TIFF Report: SLUMMING Review

Michael Glawogger’s Slumming is a fascinating character study, specifically looking at how people function outside their closed little worlds they form around themselves. The film delves into not only class strata within Austria but also across the border into the Czech Republic and as far stretching as Indonesia. The film opens with an angry internal monologue from a serious alcoholic, Kallman (a fierce Paulus Manker), who earns his drinking money by selling his poetry in between shouting at the folks on the streets or just plain stealing. He is a man who has truly struck rock-bottom, mocked or feared by those who look at him. He only takes a small amount of pleasure from hearing dirty jokes from his fellow alcoholic barfly/girlfriend.
Kallmann is not unintelligent and perhaps enjoys at some level his life of angst on the very fringe of society, even as he loathes himself at the same time. While I was immediately reminded of Mike Leigh’s Naked in the opening minutes, however the film then shifts focus to two bored wealthy characters who use internet dating services to toy with the women they meet there (going so far as to make a collection of camera-phone pictures of these women’s crotches. They call this past time, which includes going to the clubs and bars they find the most tacky (or depressing), Slumming, and pass their non-dating time making up stories about the backgrounds of individuals in these places.
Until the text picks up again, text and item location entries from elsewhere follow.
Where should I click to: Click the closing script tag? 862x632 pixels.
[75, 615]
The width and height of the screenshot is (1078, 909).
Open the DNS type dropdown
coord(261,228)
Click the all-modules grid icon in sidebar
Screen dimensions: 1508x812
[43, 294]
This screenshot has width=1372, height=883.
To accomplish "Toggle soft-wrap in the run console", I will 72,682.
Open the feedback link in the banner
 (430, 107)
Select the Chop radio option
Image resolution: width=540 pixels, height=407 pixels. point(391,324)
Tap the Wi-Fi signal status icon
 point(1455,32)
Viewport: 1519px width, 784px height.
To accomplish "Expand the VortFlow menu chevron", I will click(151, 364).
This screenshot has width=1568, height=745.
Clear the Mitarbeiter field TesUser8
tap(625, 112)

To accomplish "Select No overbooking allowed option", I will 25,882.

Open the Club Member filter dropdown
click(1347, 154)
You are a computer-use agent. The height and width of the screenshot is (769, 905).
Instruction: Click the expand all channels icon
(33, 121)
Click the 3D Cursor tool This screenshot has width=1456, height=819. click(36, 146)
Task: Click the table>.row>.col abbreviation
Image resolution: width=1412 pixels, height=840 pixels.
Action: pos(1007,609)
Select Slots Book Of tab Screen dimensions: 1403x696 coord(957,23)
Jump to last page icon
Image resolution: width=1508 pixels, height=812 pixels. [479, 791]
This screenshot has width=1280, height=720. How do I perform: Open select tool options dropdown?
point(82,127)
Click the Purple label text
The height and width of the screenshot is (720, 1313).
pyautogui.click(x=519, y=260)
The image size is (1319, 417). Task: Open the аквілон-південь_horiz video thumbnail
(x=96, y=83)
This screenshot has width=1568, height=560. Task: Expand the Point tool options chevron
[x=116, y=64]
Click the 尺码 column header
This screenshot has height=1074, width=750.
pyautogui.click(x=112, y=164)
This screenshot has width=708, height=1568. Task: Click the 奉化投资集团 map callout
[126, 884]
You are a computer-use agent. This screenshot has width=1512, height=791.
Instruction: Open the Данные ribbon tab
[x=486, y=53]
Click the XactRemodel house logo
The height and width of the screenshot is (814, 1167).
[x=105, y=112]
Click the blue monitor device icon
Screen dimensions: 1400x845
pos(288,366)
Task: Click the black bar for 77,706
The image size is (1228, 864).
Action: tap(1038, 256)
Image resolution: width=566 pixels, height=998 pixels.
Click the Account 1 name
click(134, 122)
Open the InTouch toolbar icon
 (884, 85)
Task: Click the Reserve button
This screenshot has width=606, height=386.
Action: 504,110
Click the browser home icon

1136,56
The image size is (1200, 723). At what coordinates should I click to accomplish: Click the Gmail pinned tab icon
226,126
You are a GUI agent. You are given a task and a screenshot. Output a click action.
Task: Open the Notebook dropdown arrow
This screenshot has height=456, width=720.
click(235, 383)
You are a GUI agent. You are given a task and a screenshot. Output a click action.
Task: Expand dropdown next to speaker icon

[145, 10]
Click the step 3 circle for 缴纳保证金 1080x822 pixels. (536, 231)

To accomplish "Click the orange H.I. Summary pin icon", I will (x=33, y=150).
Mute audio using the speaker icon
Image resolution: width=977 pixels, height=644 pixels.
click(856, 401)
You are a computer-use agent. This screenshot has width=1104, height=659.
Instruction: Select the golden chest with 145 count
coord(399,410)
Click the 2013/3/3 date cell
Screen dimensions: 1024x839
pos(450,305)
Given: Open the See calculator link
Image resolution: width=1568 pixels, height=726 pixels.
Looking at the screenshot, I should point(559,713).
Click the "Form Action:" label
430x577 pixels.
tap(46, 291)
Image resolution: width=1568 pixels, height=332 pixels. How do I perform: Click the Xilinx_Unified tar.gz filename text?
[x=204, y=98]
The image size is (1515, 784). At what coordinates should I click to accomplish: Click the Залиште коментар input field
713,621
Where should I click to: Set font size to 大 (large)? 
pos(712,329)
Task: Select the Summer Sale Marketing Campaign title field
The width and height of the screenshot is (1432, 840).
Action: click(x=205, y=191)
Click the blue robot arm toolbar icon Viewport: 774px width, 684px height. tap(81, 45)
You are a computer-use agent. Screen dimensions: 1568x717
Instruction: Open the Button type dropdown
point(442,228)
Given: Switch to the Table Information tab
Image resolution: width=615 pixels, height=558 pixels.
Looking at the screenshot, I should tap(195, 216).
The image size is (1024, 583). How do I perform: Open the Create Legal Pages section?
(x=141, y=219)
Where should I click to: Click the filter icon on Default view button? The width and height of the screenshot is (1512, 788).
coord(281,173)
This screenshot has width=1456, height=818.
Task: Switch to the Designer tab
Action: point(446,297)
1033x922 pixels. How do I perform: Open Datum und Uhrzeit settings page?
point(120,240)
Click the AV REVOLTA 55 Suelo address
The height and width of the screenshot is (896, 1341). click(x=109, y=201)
Sebastian (german actor August Diehl, who walks the line between creepy and charming) even describes his job as ‘doing nothing’ which is reminiscent of Hugh Grants character in About a Boy. These two worlds come together when Sebastian decides to step up their games (in shades of Hitchcock’s Rope). He sees Kallmann sleeping on a bench in front of a Vienna train station and decides it would be funny to throw this man into the trunk of their car and drive them across the Czech border and deposit him in front of a very different train station. This goes too far for his friend and Sebastians would-be girlfriend not only threatens to call the police on them, but also goes across the border to look for the homeless man across the help of the joke-telling barfly.
The movie takes place at the crossroads of Sartre's existentialism and law of karma. The entire collection of characters in the film are almost completly unlikable, neither Sebastian nor Kallmann are anywhere near saints, and this applies in a lesser degree to the supporting characters. It is fascinating to watch them deal with life outside of their safe-zones and what fate throws at them. The trials and tribulations of the somewhat free-form plot are more blackly comic than dramatically straight.
Where the film really shines however, is in the sound design. A subtle techno hum as Sebastian and his friend drive around town or the cracking of ice on a lake as Kallmann wanders the Czech wilderness. There are some nice surreal touches in the film which work quite well, including the most creepy use of garden gnomes that I’ve come across. Moments such as deer wandering around downtown Vienna or the most chaste (but strange) prostitution ritual in Jakarta, Indonesia nicely reflect the characters inner states, even if they remain largely powerless at the hands of fate. Apparently the row of "prostitutes" are real, and somewhat of a tangent from Glawogger's previous documentary, "Workingman's Death."
Any movie that understands that a man dressed as a woman is comic, where a woman dressed as a man is sexy is fine in my book. Proving yet again that Black comedy is best made from countries with cold climes, Slumming is certainly worth a look.